I currently write a 2D array of Float to a binary file. I append to the beginning of the binary file some information regarding headers for each column. The header also includes the data type of each column and of course since this is a 2D array, they're all Float. Other users I work with are able to read this binary file using Python/Matlab.

However, we've run into limitations. Again, Float is selected because it's a 2D array and some of the values are indeed floats. But this causes the following problems:

File size: The file is already large. But some of the values saved to this file were originally just Bytes. So they got an increase of 3 bytes for every row for every instance a byte set to a float. So the file is made larger as a result.
We ran into an issue (I wasn't thinking about this originally) where U32 counters converted to Floats hits a max on the Float and eventually just repeats. So I fixed this by typecasting U32 to Float. The issue here is making sure I tell all users which numbers they need to make sure they typecast back to U32 or I32.

So basically the question is this: An array of cluster (containing all the appropriate data types from U32, Float, Byte) saved to binary file, are Python/Matlab gonna be able to read this back into whatever equivalent thing they do?
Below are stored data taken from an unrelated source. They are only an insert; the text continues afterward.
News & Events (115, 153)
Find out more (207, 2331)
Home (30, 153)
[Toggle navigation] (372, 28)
NumPy? Or is that too easy? That an array of cluster is not necessarily a 2D array of varying data types. So the binary file would probably only be readable by LabVIEW due to something in the binary file identifying it as an array of cluster?

Thoughts? White Papers? Thank you.

Jay14159265 · ‎02-06-2025

@LuminaryKnight wrote:

I currently write a 2D array of Float to a binary file. I append to the beginning of the binary file some information regarding headers for each column. The header also includes the data type of each column and of course since this is a 2D array, they're all Float. Other users I work with are able to read this binary file using Python/Matlab.
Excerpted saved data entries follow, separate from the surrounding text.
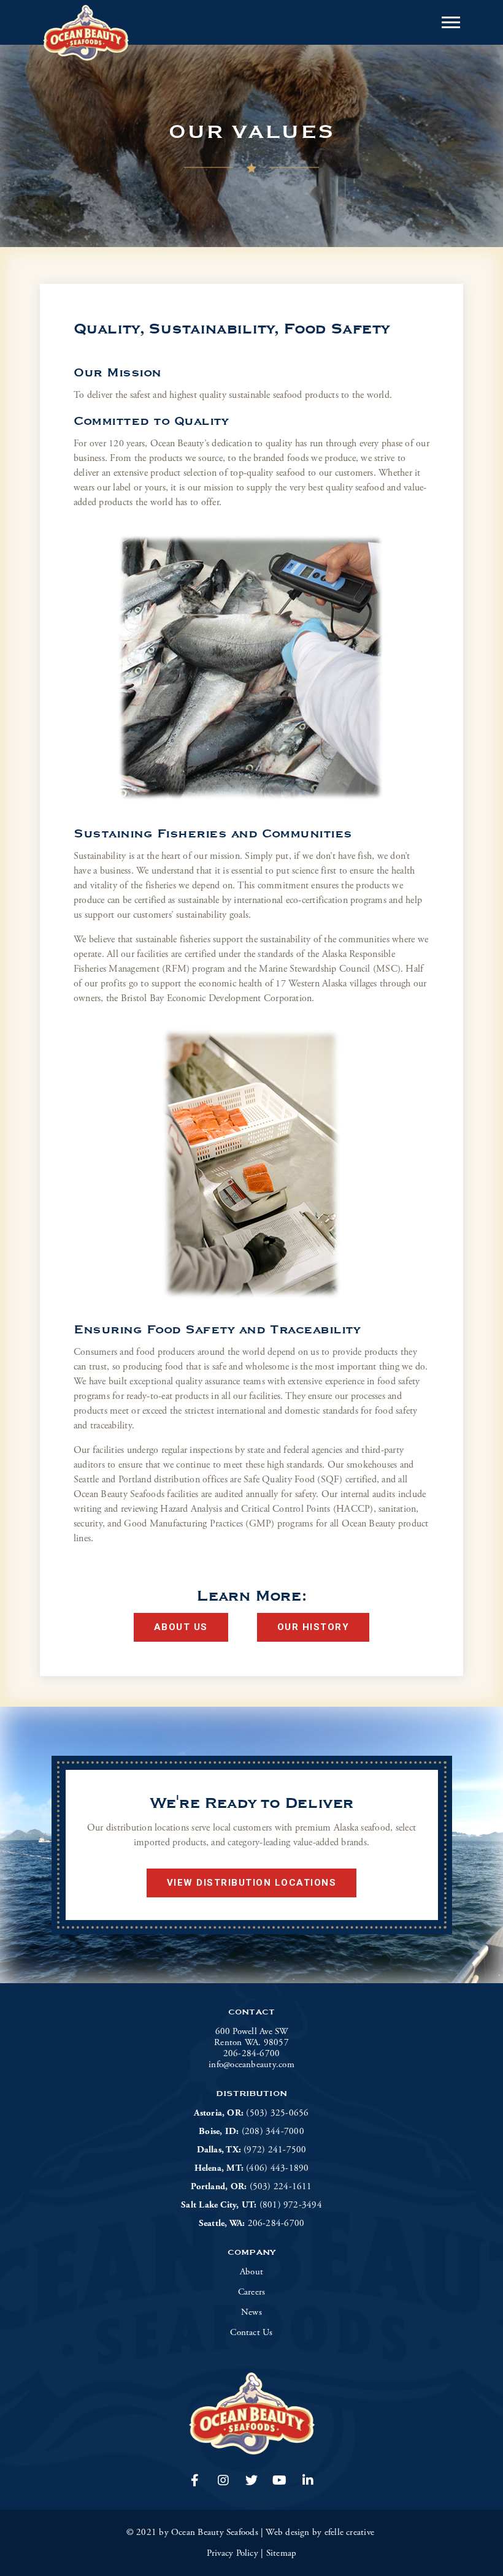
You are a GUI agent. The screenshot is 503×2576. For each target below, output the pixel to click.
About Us (181, 1627)
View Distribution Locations (252, 1882)
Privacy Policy (232, 2553)
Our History (313, 1627)
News (251, 2312)
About (251, 2271)
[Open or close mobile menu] (451, 22)
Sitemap (281, 2553)
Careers (252, 2292)
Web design (287, 2532)
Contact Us (251, 2332)
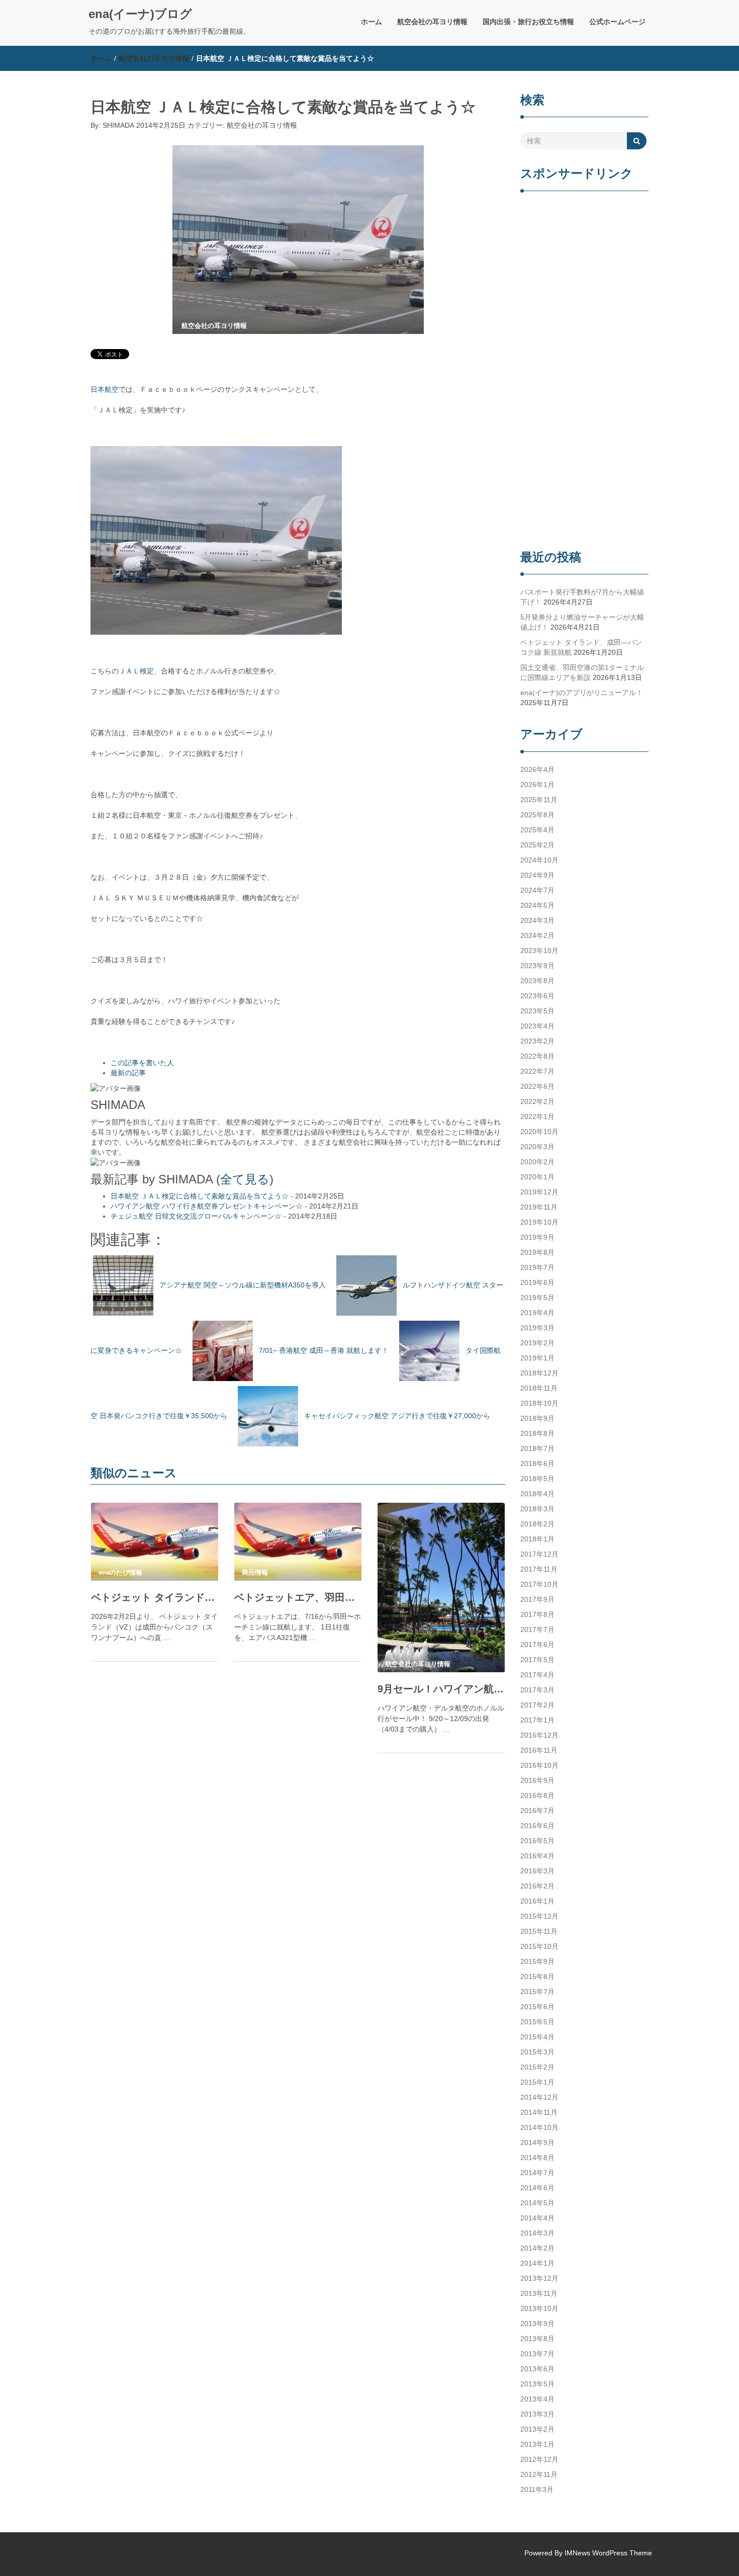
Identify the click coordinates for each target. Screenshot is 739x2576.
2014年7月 (537, 2173)
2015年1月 (537, 2082)
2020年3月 (537, 1147)
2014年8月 (537, 2158)
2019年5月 (537, 1298)
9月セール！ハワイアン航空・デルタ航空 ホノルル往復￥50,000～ (441, 1688)
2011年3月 (536, 2489)
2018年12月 (539, 1373)
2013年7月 (537, 2354)
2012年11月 (539, 2474)
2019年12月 (539, 1192)
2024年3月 (537, 920)
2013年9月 (537, 2324)
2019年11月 (539, 1207)
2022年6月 (537, 1086)
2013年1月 (537, 2444)
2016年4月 (537, 1856)
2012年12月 (539, 2459)
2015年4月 (537, 2037)
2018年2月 (537, 1524)
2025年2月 (537, 845)
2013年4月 (537, 2399)
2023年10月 (539, 951)
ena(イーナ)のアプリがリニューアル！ (581, 693)
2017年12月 (539, 1554)
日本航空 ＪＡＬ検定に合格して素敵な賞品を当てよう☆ (200, 1196)
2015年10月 (539, 1946)
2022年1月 (537, 1116)
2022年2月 (537, 1101)
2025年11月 (539, 800)
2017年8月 (537, 1614)
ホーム (371, 22)
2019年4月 (537, 1313)
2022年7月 (537, 1071)
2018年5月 (537, 1479)
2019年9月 (537, 1237)
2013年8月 (537, 2339)
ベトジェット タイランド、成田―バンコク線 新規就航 (154, 1597)
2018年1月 (537, 1539)
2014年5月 (537, 2203)
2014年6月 (537, 2188)
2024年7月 (537, 890)
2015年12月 (539, 1916)
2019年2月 (537, 1343)
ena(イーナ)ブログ (140, 14)
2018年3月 (537, 1509)
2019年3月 (537, 1328)
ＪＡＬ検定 (136, 671)
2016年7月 (537, 1811)
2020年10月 (539, 1132)
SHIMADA (118, 125)
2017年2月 (537, 1705)
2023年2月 (537, 1041)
However, we've run into limitations. Again, Float is selected because it's a 2D array and some of the values are indeed floats. But this causes the following problems:

File size: The file is already large. But some of the values saved to this file were originally just Bytes. So they got an increase of 3 bytes for every row for every instance a byte set to a float. So the file is made larger as a result.

We ran into an issue (I wasn't thinking about this originally) where U32 counters converted to Floats hits a max on the Float and eventually just repeats. So I fixed this by typecasting U32 to Float. The issue here is making sure I tell all users which numbers they need to make sure they typecast back to U32 or I32.
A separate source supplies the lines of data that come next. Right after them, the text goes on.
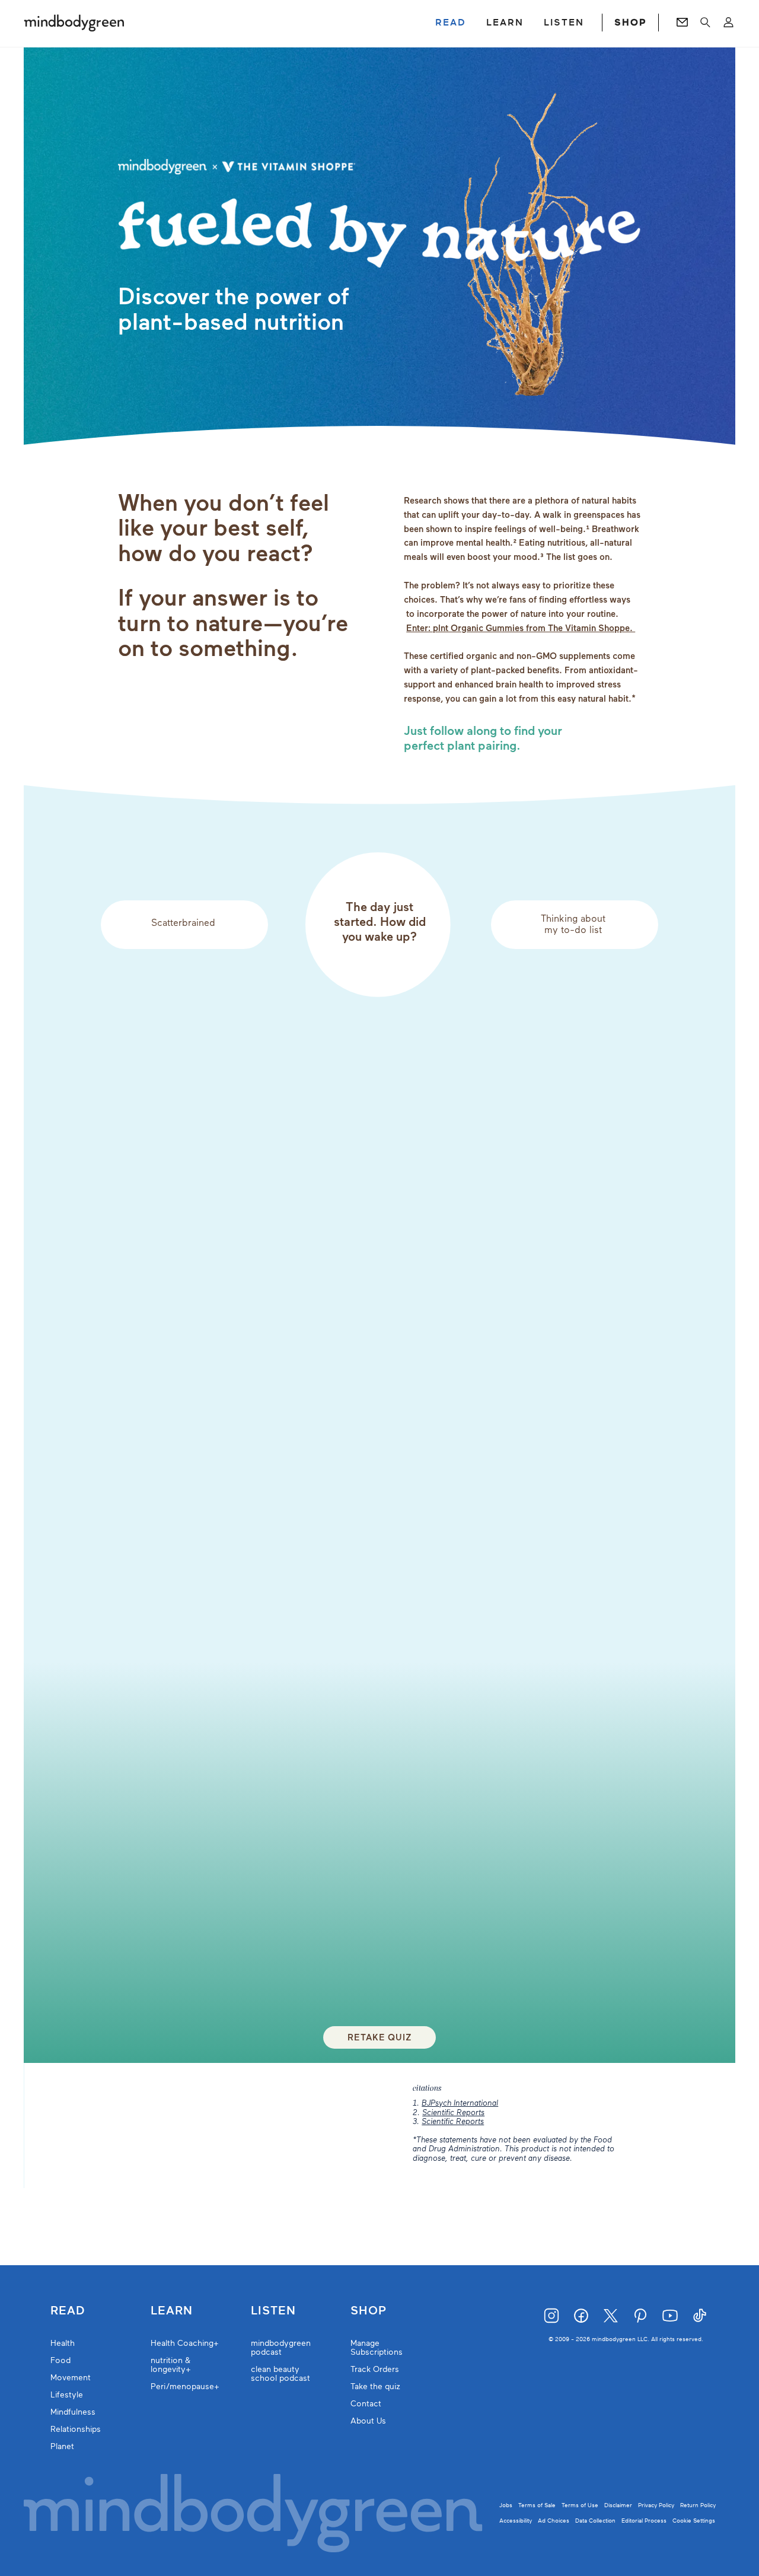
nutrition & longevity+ (171, 2365)
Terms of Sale (537, 2505)
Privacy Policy (656, 2505)
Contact (365, 2403)
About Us (368, 2420)
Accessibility (515, 2520)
So basically the question is this: An array of cluster (containing all the appropriate data types from U32, Float, Byte) saved to binary file, are Python/Matlab gonna be able to read this back into whatever equivalent thing they do? NumPy? Or is that too easy? That an array of cluster is not necessarily a 2D array of varying data types. So the binary file would probably only be readable by LabVIEW due to something in the binary file identifying it as an array of cluster?

Thoughts? White Papers? Thank you.

You are in the deep end now : )

Dealing with binary data files that are mixed data types is work, on both ends (packing and unpacking). Is there a reason you must use binary?

One thing to know, xml files handle multiple data types nicely and are human readable ... and there are xml libraries in many programming languages ........ and XML files compress nicely ............... and LabVIEW has an xml schema. json files can also be used but they don't handle binary data types directly so i never use them.

So to directly answer your question. No, those other programs are not going to be able to directly read some unknown binary file generated by LabVIEW unless you tell the other program exactly how the binary data is packed into the file. If it is one data type, as in the entire file is n floats, its not too hard to unpack it, if it is flattened clusters of multiple data types, well you have some work to do.

If you want to do the minimum amount of work to move files of mixed arbitrary data types including metadata between programs you can save the data as a tdms or HDF5 file and use the built in libraries for each program language (python, matlab, C++, labview, etc...) to read the data in and out. If the files get too big, compress them.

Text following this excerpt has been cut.